Когда в Париже мы приехали с Сахаровым в посольство, на пресс-конференции Рябов говорил «как правильно заметил академик Сахаров», потом он позвал нас в кабинет и сказал: «Андрей Дмитриевич, вам предстоят трудные встречи, на них вам будут задавать неприятные вопросы, мы, чтобы помочь вам, подготовили для вас ответы, я советую вам пользоваться ими». Сахаров только улыбнулся и сказал: «Да нет уж, я как-нибудь сам».

 

Ежи Лец правильно заметил, что «только один сумел прожить от Сотворения Мира до Страшного Суда — СТРАХ».

 

Вверх идешь всегда в окружении друзей, а вниз спускаешься одинок (Лоусон).

 

Все устроено, выстроено в этой Вселенной для человека, все физические постоянные приспособлены для существования человека, а сам он для чего? Ответа нет и не предвидится.

 

Прошлые преступления невозместимы, так же как и страдания, изменить ничего невозможно, те кто расстреляны, те не оживут.

 

«Ленинградская правда», несмотря на мнение Обкома, опубликовала выступление Д. С. Лихачева в защиту лип Царского Села, чтоб их не вырубали. Начальство разозлилось и сняло главного редактора газеты Куртынина. Замечательный был человек. Вот и пойми — стоила ли эта потеря лихачевской статьи?

 

 

ВЕНЕЦИЯ

У Венеции есть несколько особенностей, которые отличают ее от любых других туристских центров. Дело не только в каналах. Прежде всего это город, где нет ни одного автомобиля, автобуса. Единственный город на Земле. Вы переходите улицу, не оглядываясь. Вам нельзя сослаться на пробки, так что извольте явиться вовремя. Нет уличного движения — значит нет светофоров, стоянок, гаражей. «Гаражи» для гондол обозначены двумя шестами, всаженными в дно канала. К ним на ночь гондольер привязывает свое судно.

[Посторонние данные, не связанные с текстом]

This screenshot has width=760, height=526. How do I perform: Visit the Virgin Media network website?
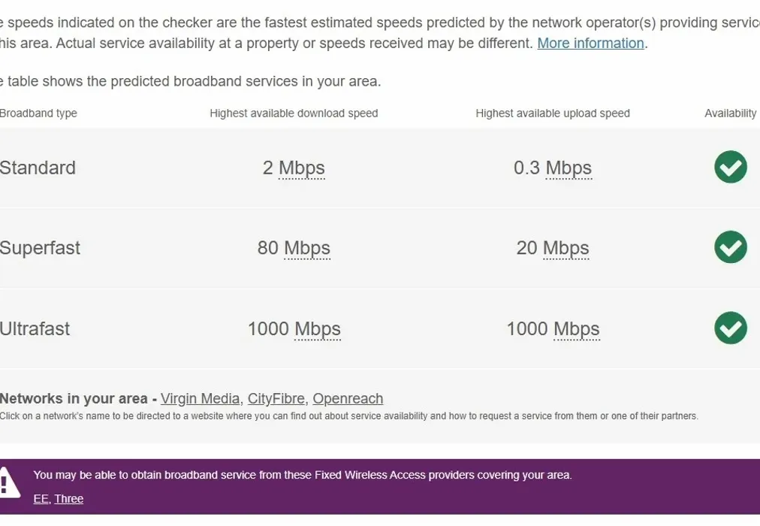(x=200, y=398)
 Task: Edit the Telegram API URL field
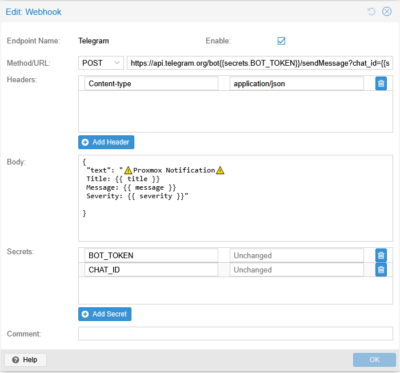point(260,63)
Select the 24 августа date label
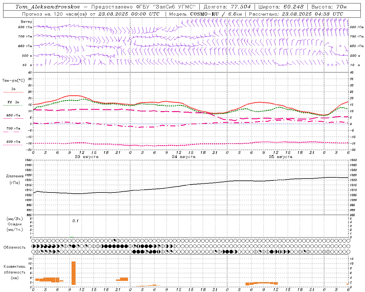The image size is (365, 292). coord(183,157)
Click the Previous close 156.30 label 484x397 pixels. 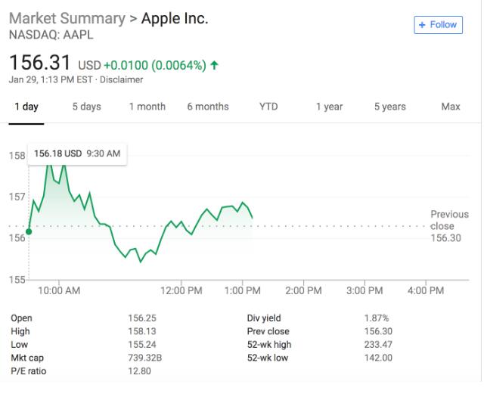coord(449,226)
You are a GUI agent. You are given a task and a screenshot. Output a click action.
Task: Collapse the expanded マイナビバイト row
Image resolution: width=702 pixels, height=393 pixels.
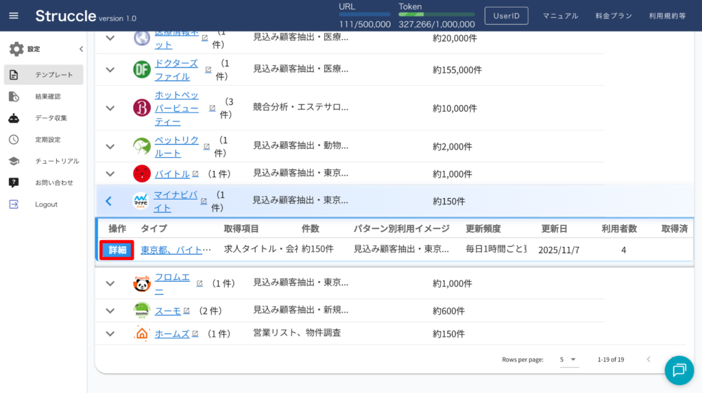108,201
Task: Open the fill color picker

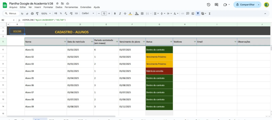Action: coord(137,14)
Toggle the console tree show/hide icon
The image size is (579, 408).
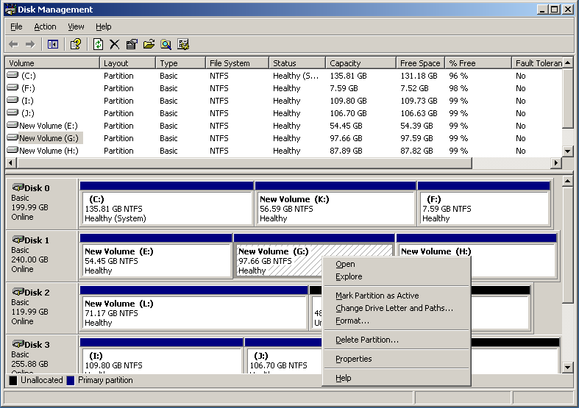click(x=53, y=45)
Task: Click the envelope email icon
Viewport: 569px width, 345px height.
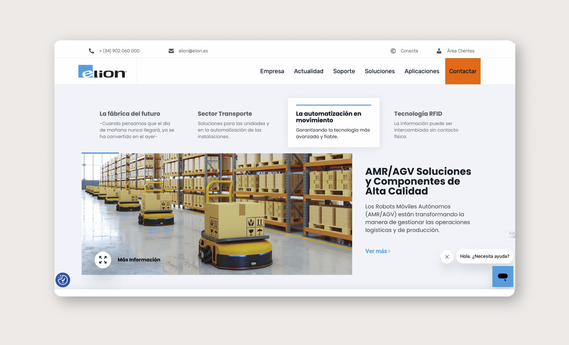Action: coord(171,51)
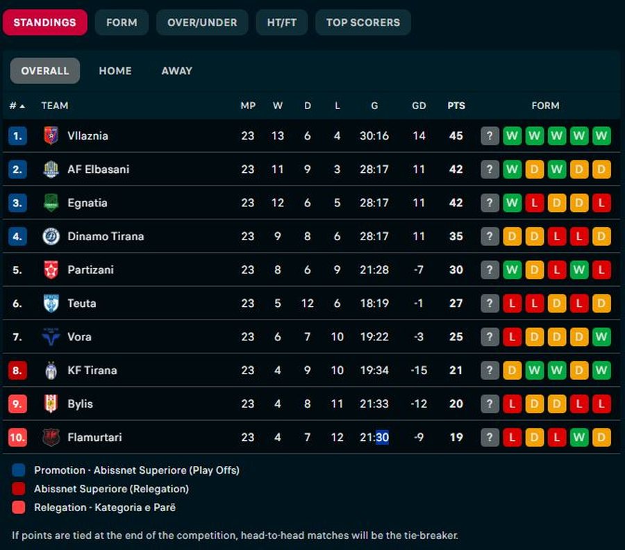Sort table by the # rank column

17,106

По Венеции ходишь не так, как в других городах, привлекают не витрины, не огромные роскошные выставки супермаркетов, универмагов с новыми товарами, с разряженными манекенами — все, что обычно останавливает приезжего, вызывает постоянное верчение шеи, не видно застывших парочек у витрин, разглядывающих, приценивающихся, не очень заметны распахнутые двери магазинов, бутиков, ресторанов…

Торговая горячка отодвинута, магазины где-то за пределами внимания, они есть, но они не бросаются в глаза. Есть каналы, дворцы, мосты, за углом всегда неожиданное — площадь, памятник, оркестр, представление. А главное — архитектура, которая меняется — утром одна, на вечерней заре она другая, зеленоватые отблески каналов преображают ее, вода каналов играет красками ничуть не хуже моря. По каналам скользят гондолы, на золоченой скамье блаженствуют пассажиры — семья, парочка, я разглядываю их сверху, с набережной, с моста, это не тротуарные пешеходы, я не знаю, как назвать их — каналоходы, гондолыцики, плывуны; мчатся катера — водные такси, грузовые, перевозчики товаров, продуктов. Наши питерские реки, каналы в сравнении с ними — пустынны.

Венеция, хочешь не хочешь, пешеходная страна, здесь приходится шагать, мало того, то и дело поднимаешься и спускаешься с крутых мостков. От непривычки — утомительно. Зато хождение позволяет, заставляет смотреть и видеть город. В Венеции коэффициент постижения красоты выше, чем где бы то ни было. Мало что отвлекает от созерцания. Вот почему многие приезжают в этот город регулярно. Или часто. И хотят еще и еще.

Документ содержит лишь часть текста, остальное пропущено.